Acidente
Através do beco desce Baco atrás do bico de todo santo dia bem cedinho. Do seu lado passa um bêbado batendo no seu braço esquerdo sem se equilibrar direito quase caindo no buraco no meio do caminho.
- Cuidado, reage Baco. E o bêbado só não foi tragado pelo buraco porque tropeçou, trôpego, caindo pro outro lado. Dir-se-ia que algum santo o protege. Então Baco ajuda-o a levantar e o acompanha até sua casa, atitude que o faz perder a carona para o biscate. Baco levará uma bronca do seu chefe, que chegou cedo ao trabalho e não teve bêbado atravancando seu caminho. "Me atrasei porque ajudei alguém necessitado" argumentaria Baco, mas seu chefe já perdeu a empatia porque o patrão não admite que haja simpatia entre chefe e subordinado. Baco fica branco com a possibilidade de perder o trabalho. Pensa na simpatia que faria para arranjar outro, que emprego tá difícil... Na descida topa com um conhecido agachado num canto, como que rezando, mas com um cachimbo improvisado simulando um preto velho, sendo que viciado. Um barco cheio de traumas veleja pelos pensamentos turvos de Baco, que assiste àquela cena de seu semelhante em desgraça sem poder assisti-lo. O barco vira nau, que vira navio, que não vira a embarcação no meio do caminho - quando do início da escravidão... "Oh Deus dos miseráveis!"
Baco bebe um dedo de café no fiteiro de seu Zé antes de chegar à parada. Acende um cigarro, o ônibus ascende à vista. Apaga. Entra. Paga. Se aglutina e some na massa que se impressa com as mãos erguidas para não cair com o solavanco do trem, digo, do coletivo. Fulano reage em consonância com a massa:
- Vai devagar, motor, tás carregando boi, não!
Então Baco pensa num carro de boi que que ganhara de seu pai na infância.
- Vai pegar o urso, é, motor?! - a voz vira um acorde de vozes em uníssono.
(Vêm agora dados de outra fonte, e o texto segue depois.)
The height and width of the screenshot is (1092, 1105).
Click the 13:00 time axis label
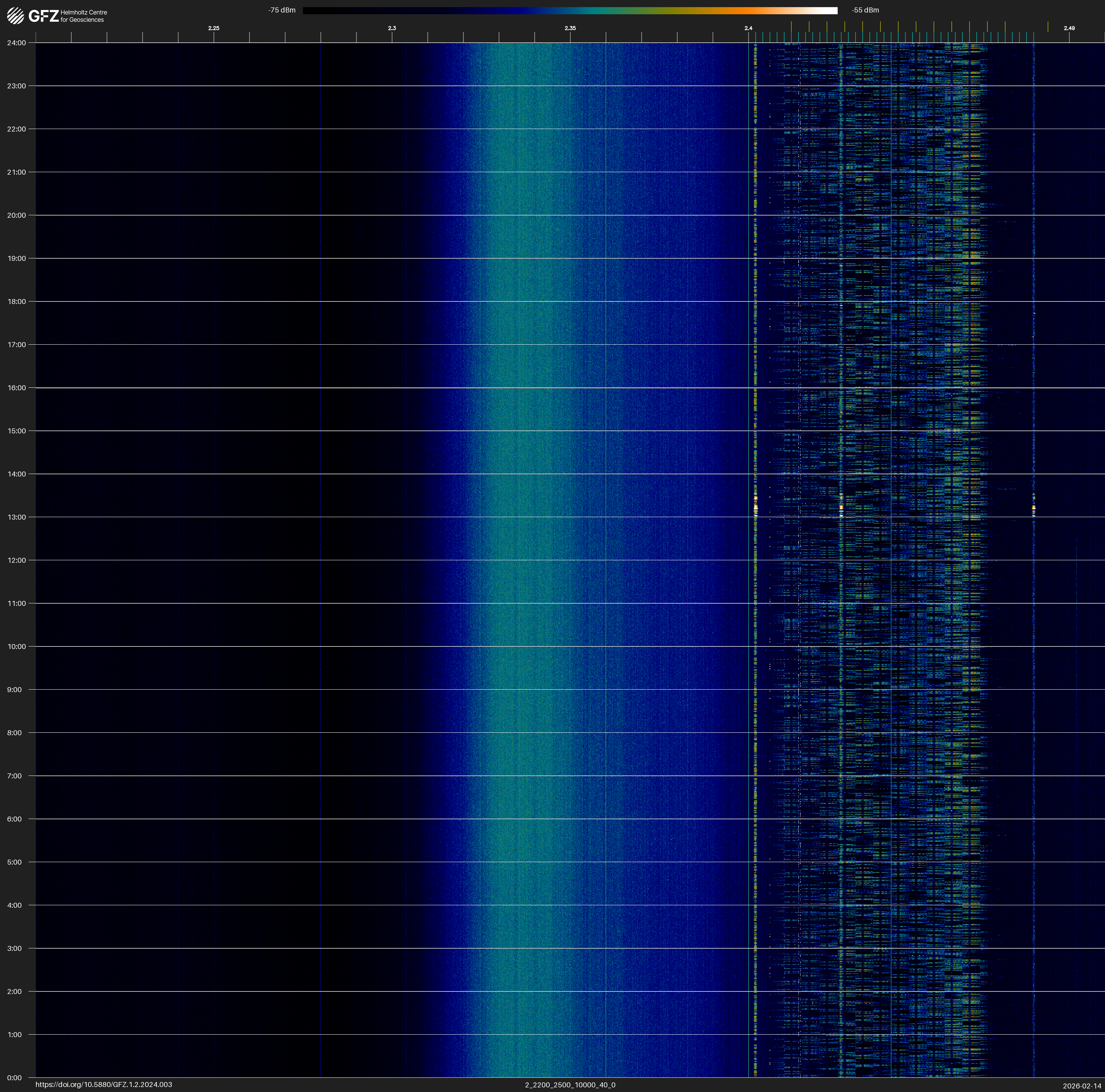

Alguém grita que sua parada passou, o que vira um protesto coletivo. Baco vê um camburão passar, que o faz lembrar de um navio negreiro terrestre. Compra uma pipoca a um ambulante que se esmaga no meio da multidão atrás de seu pão de mais tarde. O motor demora para passar o troco porque está com uma mão no volante dirigindo. Gera uma impaciência prolongada nos passageiros que querem passar. O motor dirige enquanto passa o troco. Poderia gerar um acidente, mas Baco chegará inteiro no bico de ajudante de pedreiro. Lembra da pedra no cachimbo de Chico, que era um exímio mestre com a colher, e se perdeu no vício. Dizem que foi gaia de mulher que fez José se perder na cachaça, mas ninguém se importa com isso. Vida amarga. Vida que segue, entre tantos entretantos... Um carro está esbagaçado na pista à direita, mas não dá para Baco ver porque está preso no lado esquerdo da massa. Há muitos curiosos. O ônibus passa porque não pode parar a engrenagem. Baco, enfim, chega ao trabalho, e logo lhe perguntam:
- Cadê Fulano e Beltrano, viesse com eles hoje não?!
E logo o encarregado emenda com a reprimenda:
- Chegar atrasado me quebra, Dionísio.
- Não vai acontecer mais, senhor. E aos outros: "Eles ainda não chegaram?! Pois vieram na frente, que aconteceu um imprevisto comigo..."
- Ainda não. O carro deve ter quebrado, só pode, porque Fulano não é de se atrasar...
Não era mesmo. Não sei quantos anos e só um atestado. Zero atrasos. Mais tarde daria no jornal local: Acidente mata dois e deixa um ferido. Imagens mostram o motorista Sicrano de tal, 22 anos, bêbado, avançando o sinal, atingindo em alta velocidade dois trabalhadores da empresa de tal, que morreram no local.
"Ah, se eu não tivesse me atrasado..."
Baco deve ser protegido por algum santo forte...
Mas mais forte que o santo de Baco é o caixa da família do rapaz que causou o acidente: saiu ileso da batida e também da justiça...
Amanhã Baco irá, de novo, sem carona. A empresa de tal não pode parar por causa de um "caso comum de trânsito".